= ABOUT THIS TASK =
Each record is to be printed again precisely as it reads.

····················

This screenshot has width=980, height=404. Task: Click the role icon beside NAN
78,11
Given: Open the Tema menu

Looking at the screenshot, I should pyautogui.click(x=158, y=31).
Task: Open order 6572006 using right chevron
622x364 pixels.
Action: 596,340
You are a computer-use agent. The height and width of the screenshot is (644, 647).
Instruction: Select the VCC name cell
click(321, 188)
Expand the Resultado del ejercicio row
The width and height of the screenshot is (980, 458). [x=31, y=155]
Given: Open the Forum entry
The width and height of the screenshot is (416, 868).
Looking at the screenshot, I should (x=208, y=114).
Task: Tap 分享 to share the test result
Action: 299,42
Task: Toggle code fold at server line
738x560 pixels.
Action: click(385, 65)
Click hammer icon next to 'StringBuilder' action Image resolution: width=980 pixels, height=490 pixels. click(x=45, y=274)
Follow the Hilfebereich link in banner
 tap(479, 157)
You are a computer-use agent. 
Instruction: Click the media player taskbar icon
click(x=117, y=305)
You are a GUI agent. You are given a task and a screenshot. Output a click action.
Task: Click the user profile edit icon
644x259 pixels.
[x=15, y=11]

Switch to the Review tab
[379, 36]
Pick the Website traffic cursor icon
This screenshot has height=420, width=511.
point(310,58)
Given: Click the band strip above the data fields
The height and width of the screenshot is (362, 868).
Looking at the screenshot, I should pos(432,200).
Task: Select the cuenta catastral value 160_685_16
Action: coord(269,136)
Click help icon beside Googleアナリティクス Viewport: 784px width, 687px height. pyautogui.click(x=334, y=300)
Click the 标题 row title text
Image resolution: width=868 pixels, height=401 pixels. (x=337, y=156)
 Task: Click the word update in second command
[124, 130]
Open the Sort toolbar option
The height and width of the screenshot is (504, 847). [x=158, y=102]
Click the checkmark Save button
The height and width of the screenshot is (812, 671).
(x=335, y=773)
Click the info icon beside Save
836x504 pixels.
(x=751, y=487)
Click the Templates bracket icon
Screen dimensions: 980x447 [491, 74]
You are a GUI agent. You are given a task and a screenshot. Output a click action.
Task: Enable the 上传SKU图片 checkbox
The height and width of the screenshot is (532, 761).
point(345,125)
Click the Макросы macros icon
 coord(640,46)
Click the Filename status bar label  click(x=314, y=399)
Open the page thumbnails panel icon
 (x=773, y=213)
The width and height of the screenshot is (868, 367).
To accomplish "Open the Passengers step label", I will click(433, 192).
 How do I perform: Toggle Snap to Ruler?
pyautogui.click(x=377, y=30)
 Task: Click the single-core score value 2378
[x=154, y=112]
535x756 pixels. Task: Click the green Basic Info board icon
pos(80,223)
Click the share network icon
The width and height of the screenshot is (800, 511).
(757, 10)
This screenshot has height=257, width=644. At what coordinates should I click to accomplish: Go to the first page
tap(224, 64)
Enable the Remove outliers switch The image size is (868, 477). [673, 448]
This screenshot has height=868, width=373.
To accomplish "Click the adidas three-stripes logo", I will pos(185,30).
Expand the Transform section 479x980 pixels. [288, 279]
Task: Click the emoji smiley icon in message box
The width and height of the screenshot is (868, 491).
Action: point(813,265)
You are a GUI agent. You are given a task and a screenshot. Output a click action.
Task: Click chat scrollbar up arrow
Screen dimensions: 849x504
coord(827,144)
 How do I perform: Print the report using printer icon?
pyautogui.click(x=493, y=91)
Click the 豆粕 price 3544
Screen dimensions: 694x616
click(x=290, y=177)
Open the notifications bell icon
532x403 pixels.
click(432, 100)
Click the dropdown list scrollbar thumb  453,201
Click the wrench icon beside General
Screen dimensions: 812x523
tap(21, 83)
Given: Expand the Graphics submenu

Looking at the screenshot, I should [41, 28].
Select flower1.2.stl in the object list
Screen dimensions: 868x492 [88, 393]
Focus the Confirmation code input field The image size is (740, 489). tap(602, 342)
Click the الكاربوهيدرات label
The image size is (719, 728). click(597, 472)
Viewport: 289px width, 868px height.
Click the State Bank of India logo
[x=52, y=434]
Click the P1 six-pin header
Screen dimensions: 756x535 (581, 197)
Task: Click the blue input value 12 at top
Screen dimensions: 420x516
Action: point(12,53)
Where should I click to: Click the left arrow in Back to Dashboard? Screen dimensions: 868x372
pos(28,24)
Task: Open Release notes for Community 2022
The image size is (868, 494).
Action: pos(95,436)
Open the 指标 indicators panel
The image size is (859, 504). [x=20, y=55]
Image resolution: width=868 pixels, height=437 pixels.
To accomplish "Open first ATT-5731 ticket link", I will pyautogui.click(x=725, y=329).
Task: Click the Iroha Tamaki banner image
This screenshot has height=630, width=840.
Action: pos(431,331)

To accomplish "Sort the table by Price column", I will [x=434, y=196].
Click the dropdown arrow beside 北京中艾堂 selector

····················

= FINISHED TASK =
This screenshot has width=980, height=404. Task: Click the role icon beside NAN
78,11
Given: Open the Tema menu

Looking at the screenshot, I should pyautogui.click(x=158, y=31).
Task: Open order 6572006 using right chevron
622x364 pixels.
Action: 596,340
You are a computer-use agent. The height and width of the screenshot is (644, 647).
Instruction: Select the VCC name cell
click(321, 188)
Expand the Resultado del ejercicio row
The width and height of the screenshot is (980, 458). [x=31, y=155]
Given: Open the Forum entry
The width and height of the screenshot is (416, 868).
Looking at the screenshot, I should (x=208, y=114).
Task: Tap 分享 to share the test result
Action: 299,42
Task: Toggle code fold at server line
738x560 pixels.
Action: click(385, 65)
Click hammer icon next to 'StringBuilder' action Image resolution: width=980 pixels, height=490 pixels. click(x=45, y=274)
Follow the Hilfebereich link in banner
 tap(479, 157)
You are a computer-use agent. 
Instruction: Click the media player taskbar icon
click(x=117, y=305)
You are a GUI agent. You are given a task and a screenshot. Output a click action.
Task: Click the user profile edit icon
644x259 pixels.
[x=15, y=11]

Switch to the Review tab
[379, 36]
Pick the Website traffic cursor icon
This screenshot has height=420, width=511.
point(310,58)
Given: Click the band strip above the data fields
The height and width of the screenshot is (362, 868).
Looking at the screenshot, I should pos(432,200).
Task: Select the cuenta catastral value 160_685_16
Action: coord(269,136)
Click help icon beside Googleアナリティクス Viewport: 784px width, 687px height. pyautogui.click(x=334, y=300)
Click the 标题 row title text
Image resolution: width=868 pixels, height=401 pixels. (x=337, y=156)
 Task: Click the word update in second command
[124, 130]
Open the Sort toolbar option
The height and width of the screenshot is (504, 847). [x=158, y=102]
Click the checkmark Save button
The height and width of the screenshot is (812, 671).
(x=335, y=773)
Click the info icon beside Save
836x504 pixels.
(x=751, y=487)
Click the Templates bracket icon
Screen dimensions: 980x447 [491, 74]
You are a GUI agent. You are given a task and a screenshot. Output a click action.
Task: Enable the 上传SKU图片 checkbox
The height and width of the screenshot is (532, 761).
point(345,125)
Click the Макросы macros icon
 coord(640,46)
Click the Filename status bar label  click(x=314, y=399)
Open the page thumbnails panel icon
 (x=773, y=213)
The width and height of the screenshot is (868, 367).
To accomplish "Open the Passengers step label", I will click(433, 192).
 How do I perform: Toggle Snap to Ruler?
pyautogui.click(x=377, y=30)
 Task: Click the single-core score value 2378
[x=154, y=112]
535x756 pixels. Task: Click the green Basic Info board icon
pos(80,223)
Click the share network icon
The width and height of the screenshot is (800, 511).
(757, 10)
This screenshot has height=257, width=644. At what coordinates should I click to accomplish: Go to the first page
tap(224, 64)
Enable the Remove outliers switch The image size is (868, 477). [673, 448]
This screenshot has height=868, width=373.
To accomplish "Click the adidas three-stripes logo", I will pos(185,30).
Expand the Transform section 479x980 pixels. [288, 279]
Task: Click the emoji smiley icon in message box
The width and height of the screenshot is (868, 491).
Action: point(813,265)
You are a GUI agent. You are given a task and a screenshot. Output a click action.
Task: Click chat scrollbar up arrow
Screen dimensions: 849x504
coord(827,144)
 How do I perform: Print the report using printer icon?
pyautogui.click(x=493, y=91)
Click the 豆粕 price 3544
Screen dimensions: 694x616
click(x=290, y=177)
Open the notifications bell icon
532x403 pixels.
click(432, 100)
Click the dropdown list scrollbar thumb  453,201
Click the wrench icon beside General
Screen dimensions: 812x523
tap(21, 83)
Given: Expand the Graphics submenu

Looking at the screenshot, I should [41, 28].
Select flower1.2.stl in the object list
Screen dimensions: 868x492 [88, 393]
Focus the Confirmation code input field The image size is (740, 489). tap(602, 342)
Click the الكاربوهيدرات label
The image size is (719, 728). click(597, 472)
Viewport: 289px width, 868px height.
Click the State Bank of India logo
[x=52, y=434]
Click the P1 six-pin header
Screen dimensions: 756x535 (581, 197)
Task: Click the blue input value 12 at top
Screen dimensions: 420x516
Action: point(12,53)
Where should I click to: Click the left arrow in Back to Dashboard? Screen dimensions: 868x372
pos(28,24)
Task: Open Release notes for Community 2022
The image size is (868, 494).
Action: pos(95,436)
Open the 指标 indicators panel
The image size is (859, 504). [x=20, y=55]
Image resolution: width=868 pixels, height=437 pixels.
To accomplish "Open first ATT-5731 ticket link", I will pyautogui.click(x=725, y=329).
Task: Click the Iroha Tamaki banner image
This screenshot has height=630, width=840.
Action: pos(431,331)

To accomplish "Sort the table by Price column", I will [x=434, y=196].
Click the dropdown arrow beside 北京中艾堂 selector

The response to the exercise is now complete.